Abstract: 

Avibactam is a diazabicyclooctane β-lactamase inhibitor possessing outstanding but incomplete efficacy against multidrug-resistant Gram-negative pathogens in combination with β-lactam antibiotics. Significant pharmaceutical investment in generating derivatives of avibactam warrants a thorough characterization of their activity. We show here through structural and kinetic analysis that select diazabicyclooctane derivatives display effective but varied inhibition of two clinically important β-lactamases (CTX-M-15 and OXA-48). Furthermore, these derivatives exhibit considerable antimicrobial activity (MIC ≤ 2 μg/mL) against clinical isolates of Pseudomonas aeruginosa, Escherichia coli, and Enterobacter spp. Imaging of cell phenotype along with structural and biochemical experiments unambiguously demonstrate that this activity, in E. coli, is a result of targeting penicillin-binding protein 2. Our results suggest that structure-activity relationship studies for the purpose of drug discovery must consider both β-lactamases and penicillin-binding proteins as targets.
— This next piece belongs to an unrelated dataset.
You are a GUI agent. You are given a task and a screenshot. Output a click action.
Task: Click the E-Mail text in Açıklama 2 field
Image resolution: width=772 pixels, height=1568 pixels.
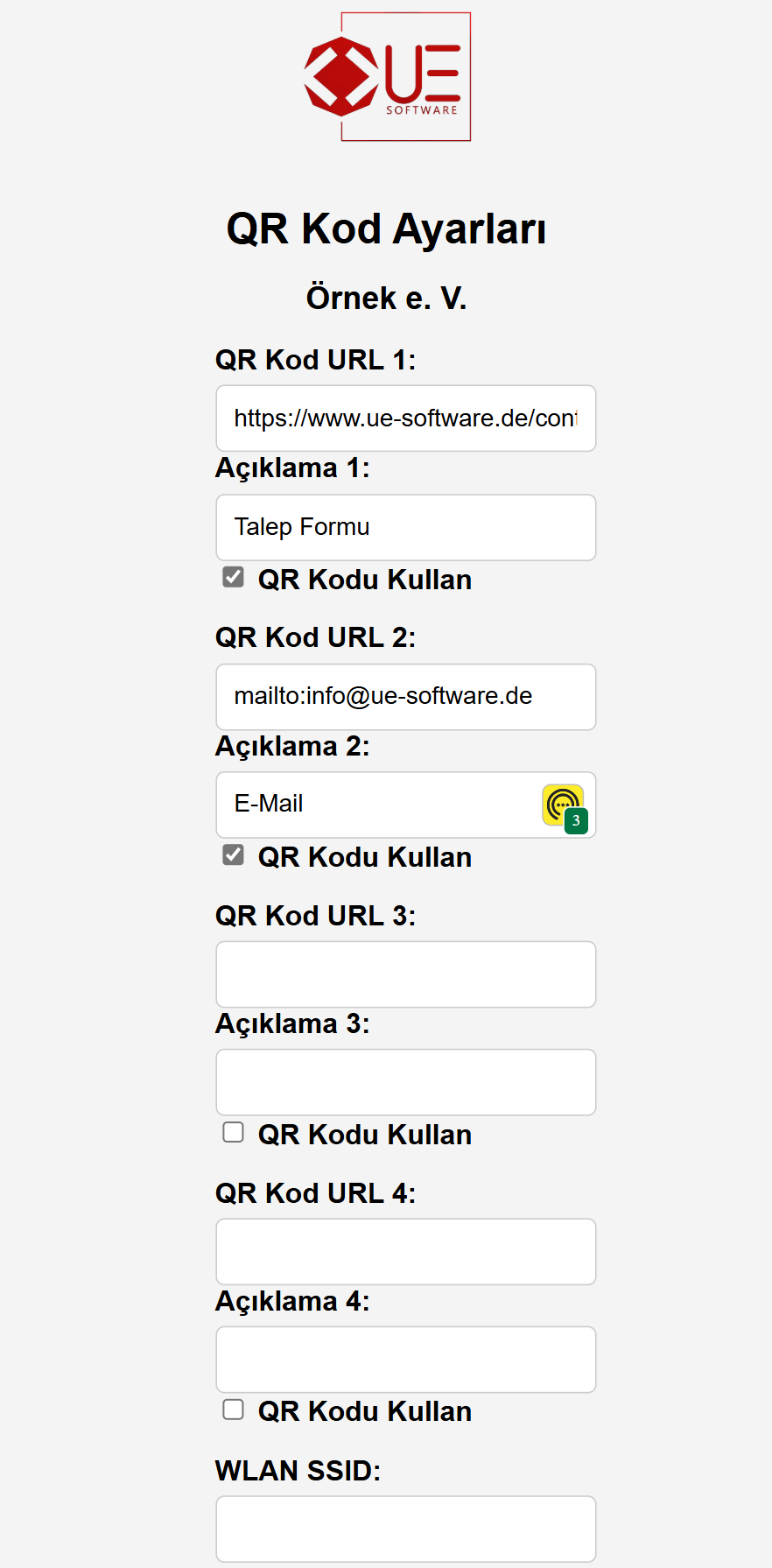click(269, 804)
We believe that this approach will yield next-generation combination or monotherapies with an expanded spectrum of activity against currently untreatable Gram-negative pathogens.

Authors: 

King AM, King DT, French S, Brouillette E, Asli A, Alexander JA, Vuckovic M, Maiti SN, Parr TR Jr, Brown ED, Malouin F, Strynadka NC, Wright GD.

Reference: 

ACS Chem Biol. 2016 Apr 15;11(4):864-8. doi: 10.1021/acschembio.5b00944. Epub 2016 Jan 14.